Prevalensi sindrom metabolik pada orang dewasa Turki dilaporkan antara 36,6% dan
51,8%, 25,26 dan tingkat sindrom metabolik pada pasien dengan CTS telah ditemukan 75%
dan 54% di studi.9,10 Berbeda dengan tingkat sindrom metabolik dalam penelitian ini pada
pasien dengan CTS adalah 48%, yang lebih rendah dari pada penelitian sebelumnya. Perbedaan
tingkat sindrom metabolik pada pasien dengan CTS dapat dijelaskan oleh ukuran kediaman
pasien (perkotaan atau pedesaan) dan ketinggian (pantai atau gunung). Dalam perjanjian
dengan temuan Balci dan Utku9 dan Onder et al., 10 CTS lebih parah pada pasien dengan
sindrom metabolik daripada mereka yang tidak.

Temuan elektrofisiologi dari pasien yang dianalisis dalam penelitian ini untuk
mengetahui pengaruh dari sindrom metabolik (dengan dan tanpa diabetes) dan diabetes pada
beratnya CTS dengan membagi pasien ke dalam kelompok berdasarkan untuk ada / tidaknya
sindrom metabolik dan / atau diabetes (yaitu, MS + DM-, MS-DM +, MS + DM +, dan MS-
DM-). CTS ditemukan lebih parah pada kelompok MS + DM- dibandingkan kelompok + MS-
DM. Ini menandakan bahwa komponen sindrom metabolik selain diabetes bisa memiliki
pengaruh yang lebih hebat pada beratnya CTS.

Komponen sindrom metabolik seperti obesitas perut, hipertensi, dan dislipidemia


dianalisis antara empat kelompok pasien. Hasil penelitian menunjukkan bahwa lingkar
pinggang lebih besar pada kelompok MS + DM- dibandingkan kelompok + MS-DM, dan
bahwa frekuensi hipertensi dan dislipidemia tidak berbeda secara signifikan antara kedua
kelompok ini.
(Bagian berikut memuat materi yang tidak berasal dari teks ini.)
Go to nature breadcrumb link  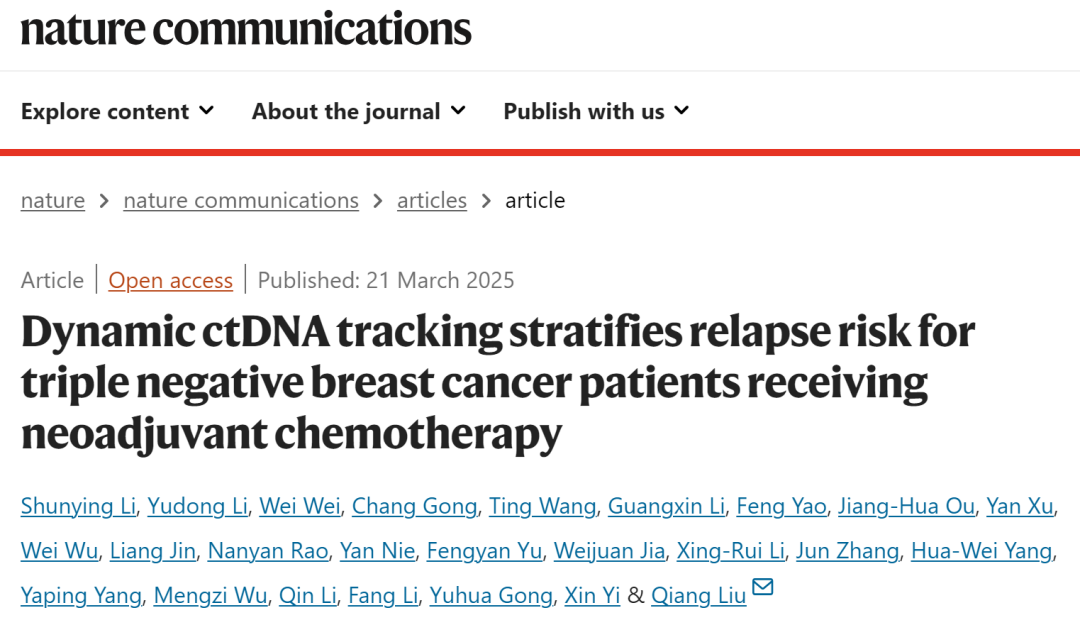coord(53,200)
Oleh karena itu, tampak bahwa obesitas perut, yang merupakan komponen
sindrom metabolik, dapat mempengaruhi keparahan CTS. Namun, memiliki lebih dari satu
komponen dari sindrom metabolik juga tampaknya mempengaruhi keparahan CTS.

Kesimpulannya, CTS ditemukan lebih parah pada pasien dengan sindrom metabolik
dibandingkan pada mereka dengan diabetes dalam penelitian ini. Diabetes merupakan faktor
risiko yang tersering untuk CTS, meskipun komponen lain dari sindrom metabolik mungkin
memiliki efek yang lebih besar pada beratnya CTS. CTS harus dipertimbangkan pada pasien
dengan sindrom metabolik, obesitas, dan dislipidemia.